Nel quale umiliossi Alfonso a promettere di chieder perdono al papa, dapprima per legati, indi entro dieci mesi anco in persona; di guerreggiar in Terrasanta; di rendere a Carlo gli statichi, la moneta, i prigioni di guerra; di richiamar tutti i sudditi suoi di Sicilia, e togliere a Giacomo ogni aiuto. S’ingaggiò Carlo in cambio a procacciar l’assentimento di Filippo il Bello e del Valois: vedrebbe la Chiesa di rivocar la concessione del reame a costui, e ribenedir l’Aragona. Lasciossi luogo ad entrar tosto nella pace al re di Maiorca, e a quel di Castiglia, se si potesse 71. Il dì appresso i due cardinali intimavan questo trattato a Francia e alla corte di Roma 72. Tanto si legge ne’ diplomi. Il Neocastro a queste condizioni aggiugne: riconosciuta l’alta signoria d’Alfonso su Maiorca; fermato censo annuo di trenta once d’oro, che pagasse Aragona alla corte di Roma; stabilito con quali forze dovesse andar Alfonso in Roma e indi in Terrasanta, e in Sicilia a procacciar anche con le armi la sommissione di Giacomo. Fu tolto allora ogni ostacolo al matrimonio d’Alfonso con la figliuola d’Eduardo d’Inghilterra: e un altro poco appresso ne strinse re Carlo per ottener la rinunzia del Valois, dando a Costui in isposa la sua figliuola Margherita, con le contee d’Angiò e Maine 73.

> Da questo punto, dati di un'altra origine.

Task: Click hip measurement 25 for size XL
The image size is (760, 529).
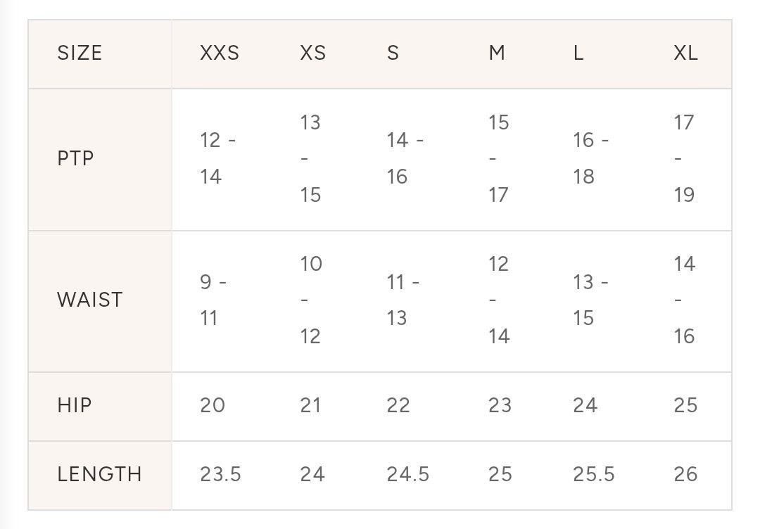Action: (x=685, y=405)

Non ebbe tempo Alfonso a raccoglier di questa pace altro che il biasimo. Accrebbelo con fornir munizioni navali a Genova, per l’armamento di sessanta galee agli stipendi di re Carlo; che ripigliato animo alla impresa di Sicilia, di marzo andò in Genova, co’ due cardinali legati, a invitarvi que’ mercatanti guerrieri 74. Ma quando più lieto si dipingea l’avvenire ad Alfonso, robusto e sano a ventisette anni, assicuratosi il reame, vicine le nozze con la bella figliuola d’Eduardo, una malattia di tre giorni l’uccise, il diciotto giugno del medesimo anno, pria che si fosse mandata ad effetto alcuna parte del trattato. Per non essere di lui figliuoli, ricadea la corona a Giacomo re di Sicilia. Talchè a un tratto dissipò la fortuna le meditazioni di chi avean intrecciato sì sottilmente la pace; e arrise alla Sicilia, per apparecchiarle più torbidi tempi, e poi maggior gloria. Giacomo, al primo avviso, convocato in fretta un parlamento a Messina, con molto affetto parlò; e, come suolsi sempre partendo, giurò eterno l’affetto, accomiatandosi da’ popoli in Messina, Palermo e Trapani; donde entrò in nave il dodici luglio. Lasciò luogotenente il fratel suo Federigo; una forte armata; assai acquisti in Calabria; e chiara fama di sè. Perchè negli otto anni che resse di presenza lo stato, dapprima vicario, poi re, s’ei fu in qualche incontro ingannatore e crudele, ne fece ammenda con la benignità nell’universale, i larghi ordini delle leggi, la virtù di guerra, le avventurate imprese contro i nimici della Sicilia. Oltre a ciò, sotto il suo governo ristoravasi la nazione a floridità e ricchezza; alleviata dalle tasse, e dalla tirannide che tutto soffoca in disperato letargo; francheggiata da sicurezza di buone leggi, e dalla virtù della rivoluzione che animava ogni parte del viver civile. Per le quali cagioni, accompagnavano amorosamente i Siciliani coi lor voti quel principe, che pochi anni appresso dovea meritare le più disperate maledizioni 75.